Task description. A verbatim copy of every record is required, and no pictures should be included.

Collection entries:
-=-=-=-=-

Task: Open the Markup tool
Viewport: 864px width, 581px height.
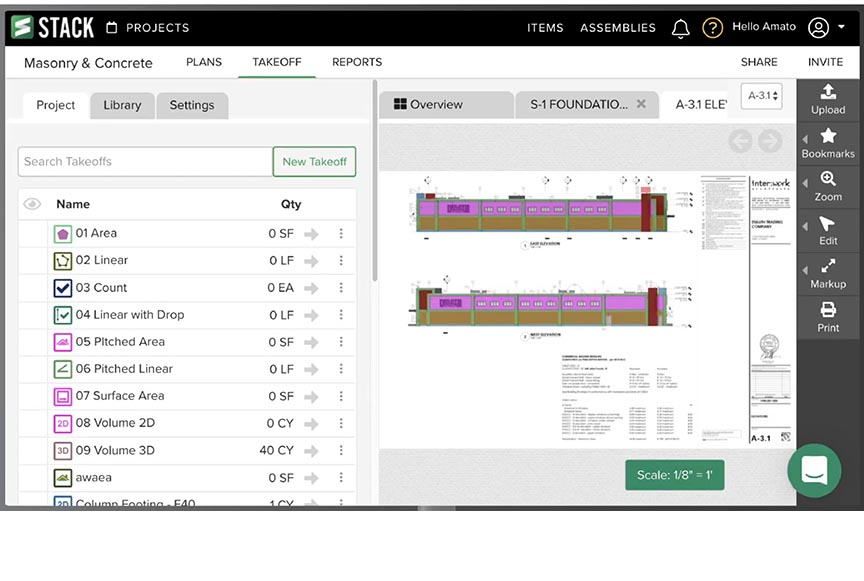Action: pyautogui.click(x=828, y=273)
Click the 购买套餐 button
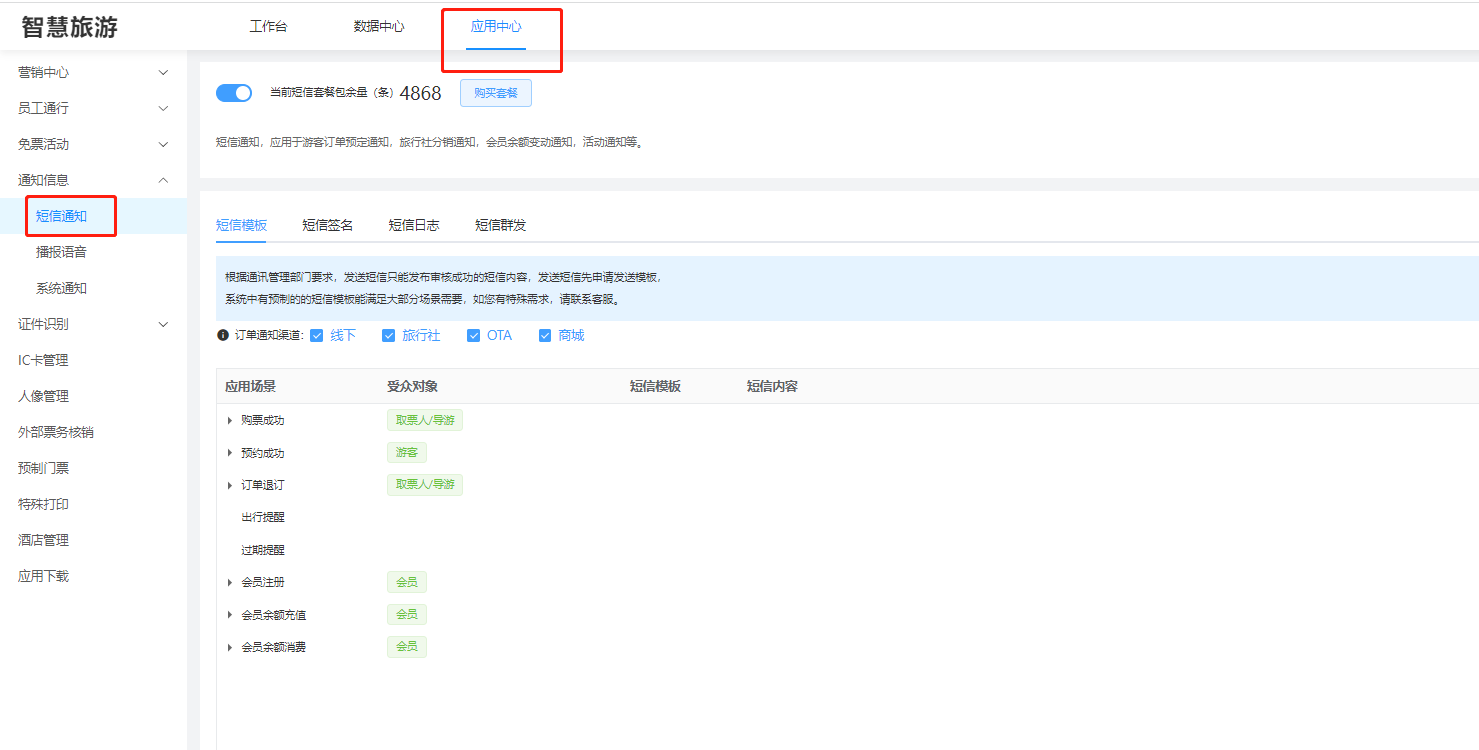The image size is (1479, 750). click(496, 93)
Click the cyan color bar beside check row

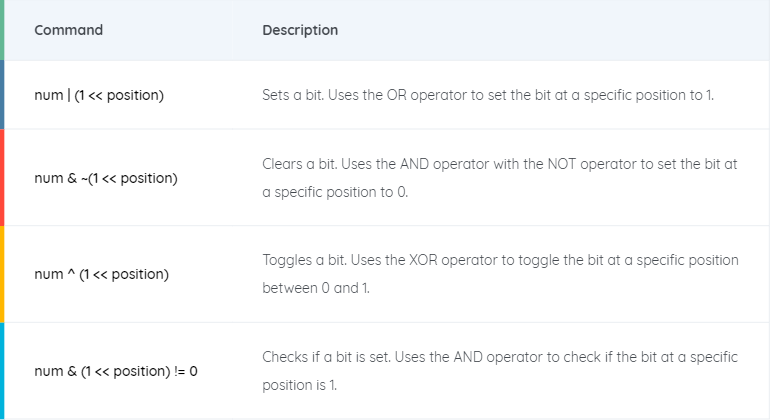coord(2,371)
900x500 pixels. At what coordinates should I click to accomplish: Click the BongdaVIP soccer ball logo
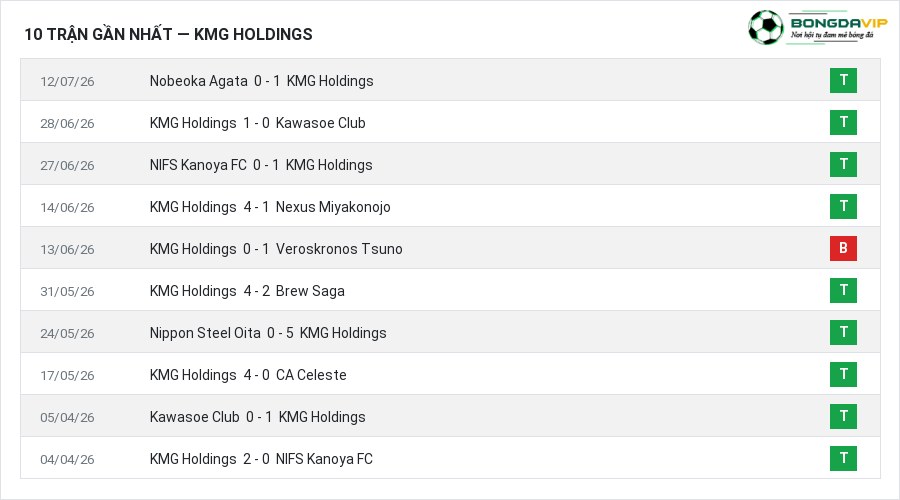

-=-=-=-=-

Answer to this problem.
Task: Open the Markup tool
Viewport: 864px width, 581px height.
Action: pyautogui.click(x=828, y=273)
Click the 购买套餐 button
The image size is (1479, 750). click(496, 93)
Click the cyan color bar beside check row

coord(2,371)
900x500 pixels. At what coordinates should I click to accomplish: Click the BongdaVIP soccer ball logo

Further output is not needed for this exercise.